We’re pleased to bring to you a guest post by Eashan Ghosh, sharing some thoughts on where our law is headed with dynamic IP injunctions following the Delhi High Court’s Snapdeal order from a few weeks ago. Eashan has been practicing as an intellectual property advocate and consultant in New Delhi since 2011, and teaches a seminar on intellectual property law at National Law University, Delhi. Eashan writes about Indian intellectual property law, including a monthly review of Delhi High Court judgments, on his Medium page. He’s also the author of the recently released book ‘Imperfect Recollections: The Indian Supreme Court on Trade Mark Law’. Eashan has written several guest posts for us in the past as well, which can be viewed here, here, here, here, here, here, here, here and here).
What We Understand and Imagine Dynamic IP Injunctions To Be
Eashan Ghosh
The coverage of ‘dynamic injunctions’ on these pages has doubtless been of interest to several readers. An order for UTV by the Delhi High Court last April raised some good questions on the subject. Orders for Warner Bros in July-August last year prompted several more. An order for Disney three weeks ago saw the trend follow into 2020.

[Work order] Turn the paragraph in the dynamic injunctions post that begins "The coverage of ‘dynamic injunctions’" into a brief bulleted list that keeps its main facts.

[Given records]
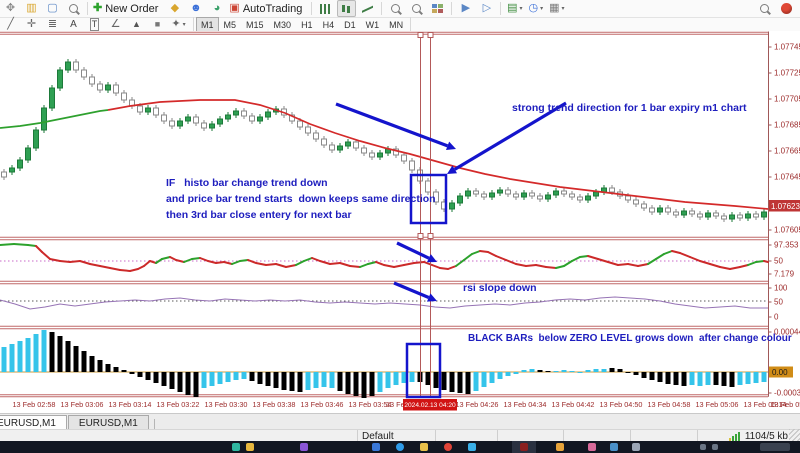 The image size is (800, 453). Describe the element at coordinates (775, 447) in the screenshot. I see `taskbar-clock` at that location.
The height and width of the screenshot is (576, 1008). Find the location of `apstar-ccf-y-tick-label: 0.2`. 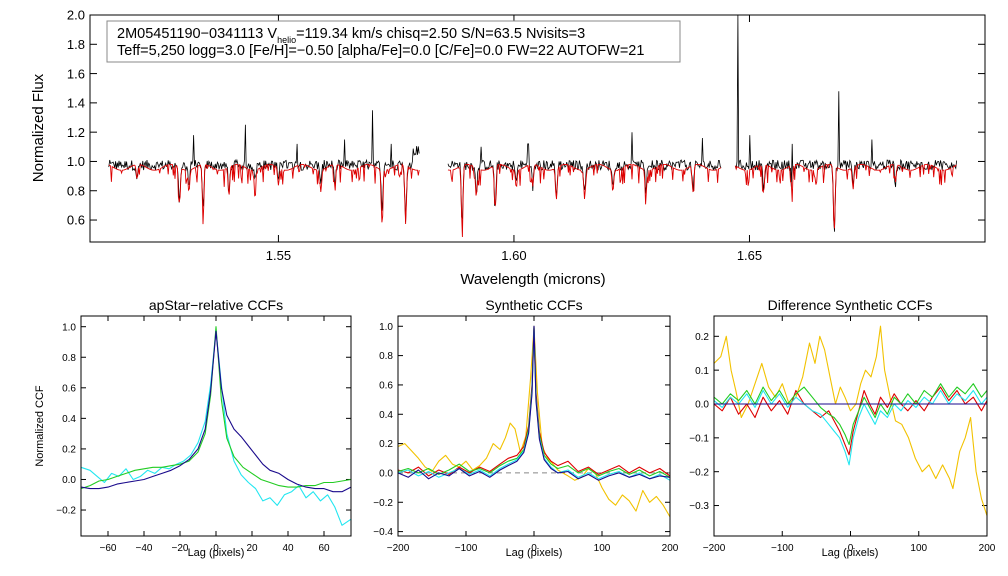

apstar-ccf-y-tick-label: 0.2 is located at coordinates (69, 450).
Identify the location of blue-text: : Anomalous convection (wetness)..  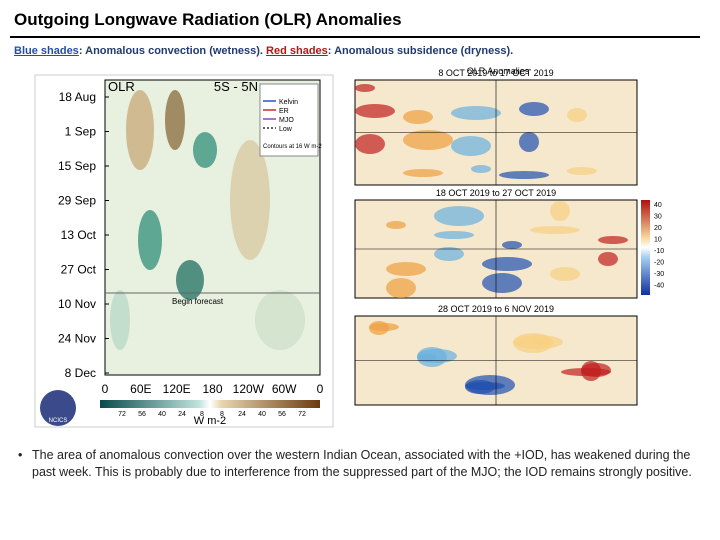
(172, 51).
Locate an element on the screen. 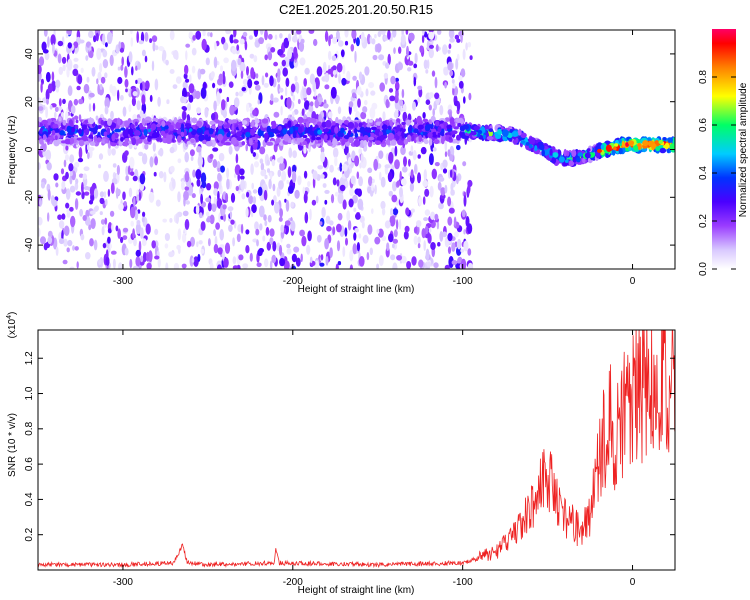 This screenshot has width=750, height=600. y-tick-label: 1.2 is located at coordinates (30, 358).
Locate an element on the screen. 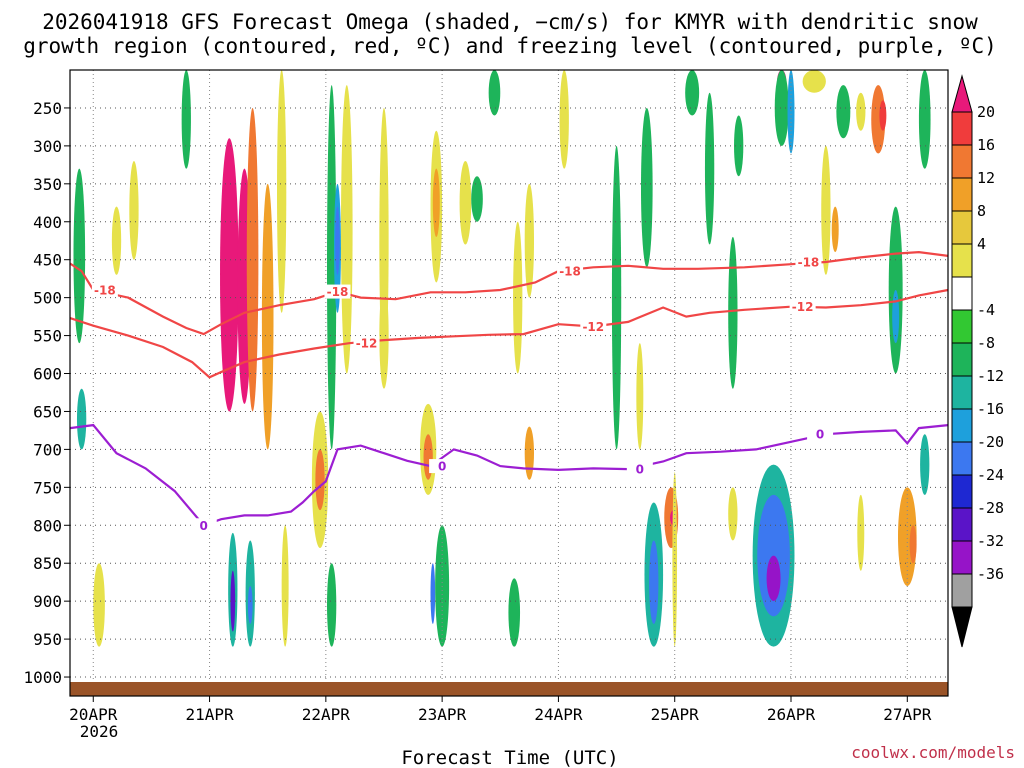 This screenshot has width=1024, height=768. x-year-label: 2026 is located at coordinates (100, 732).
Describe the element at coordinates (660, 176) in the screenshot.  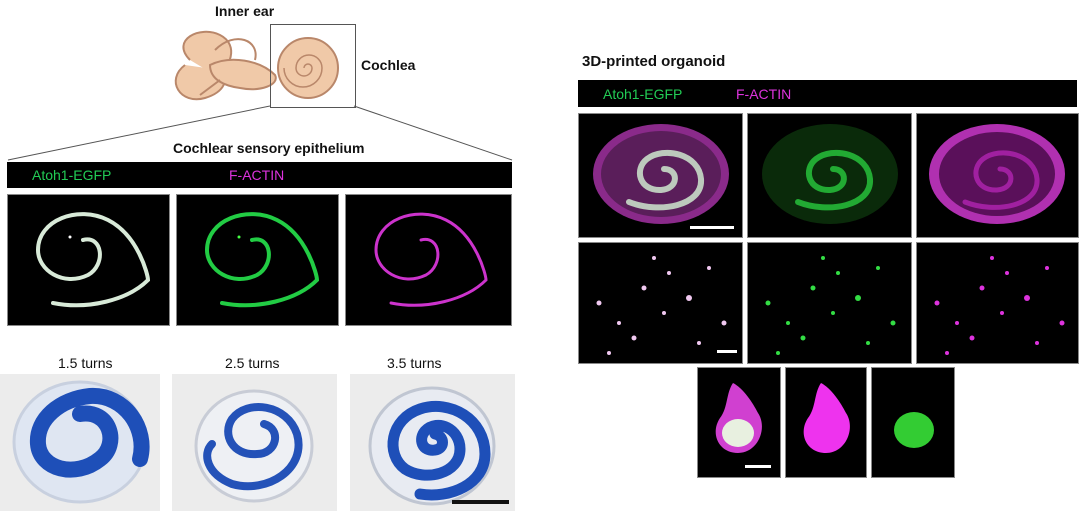
I see `organoid-whole-merge` at that location.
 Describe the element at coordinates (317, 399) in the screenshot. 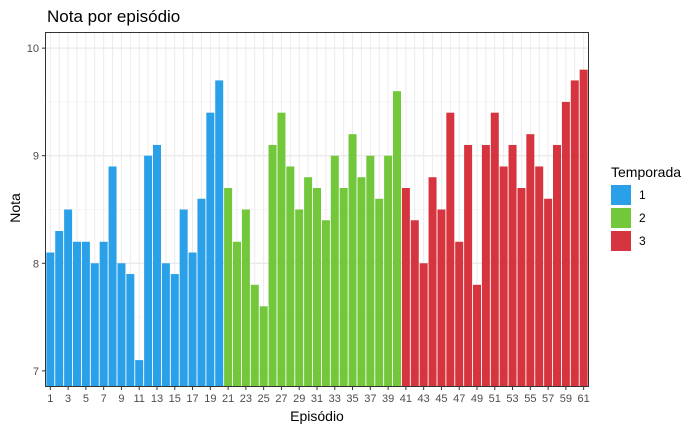

I see `x-tick-label: 31` at that location.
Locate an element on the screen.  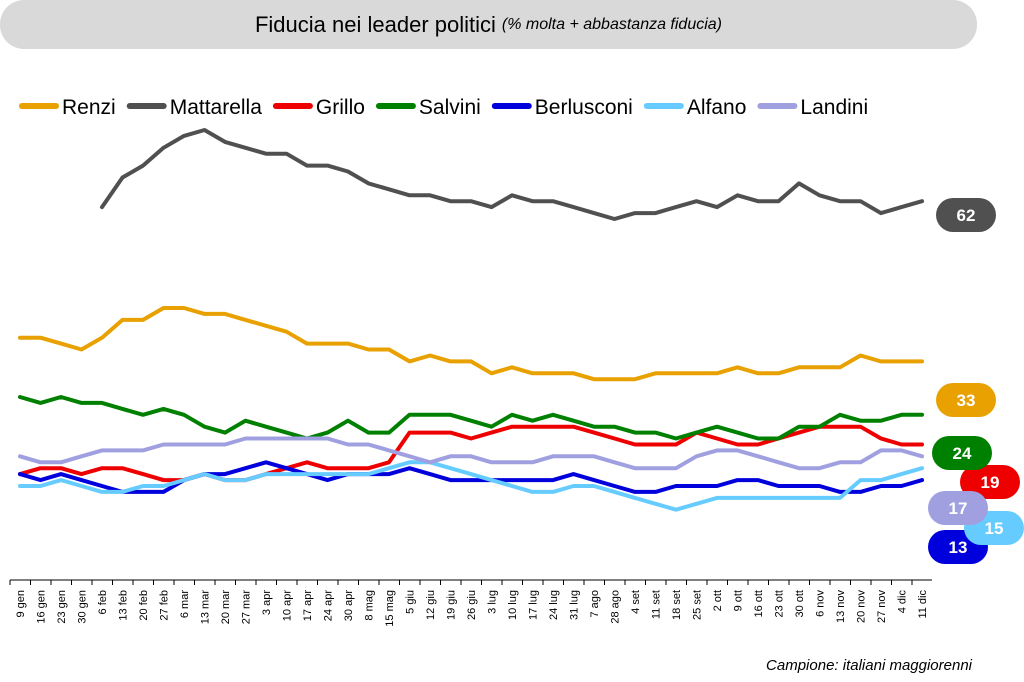
series-line-salvini is located at coordinates (471, 418).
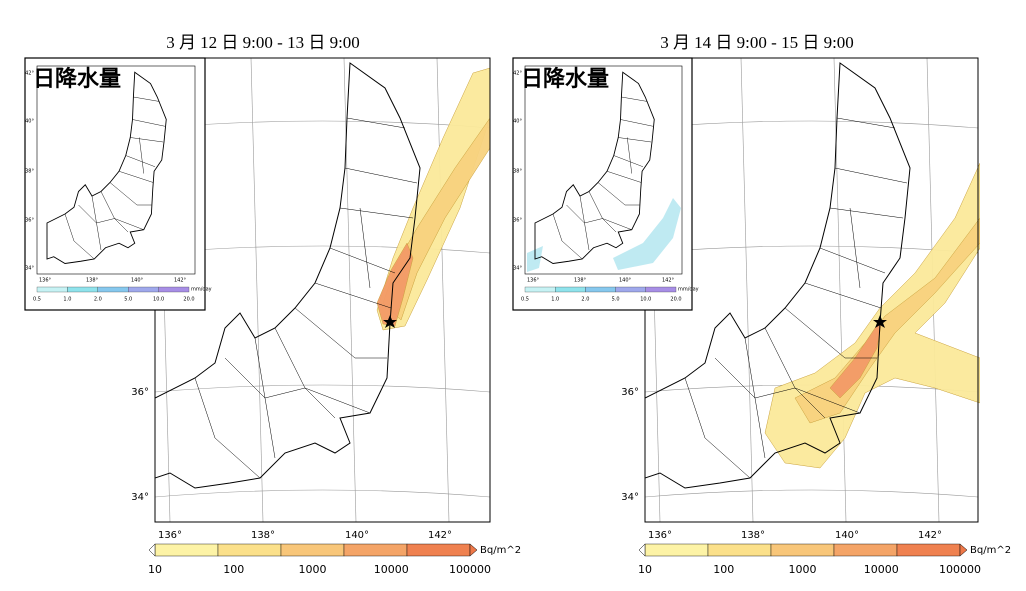  Describe the element at coordinates (470, 570) in the screenshot. I see `colorbar-label: 100000` at that location.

[Reply]
- Coverage of dynamic injunctions on these pages has interested several readers.
- A Delhi High Court order for UTV last April raised good questions on the subject.
- Orders for Warner Bros in July–August last year prompted several more.
- An order for Disney three weeks ago carried the trend into 2020.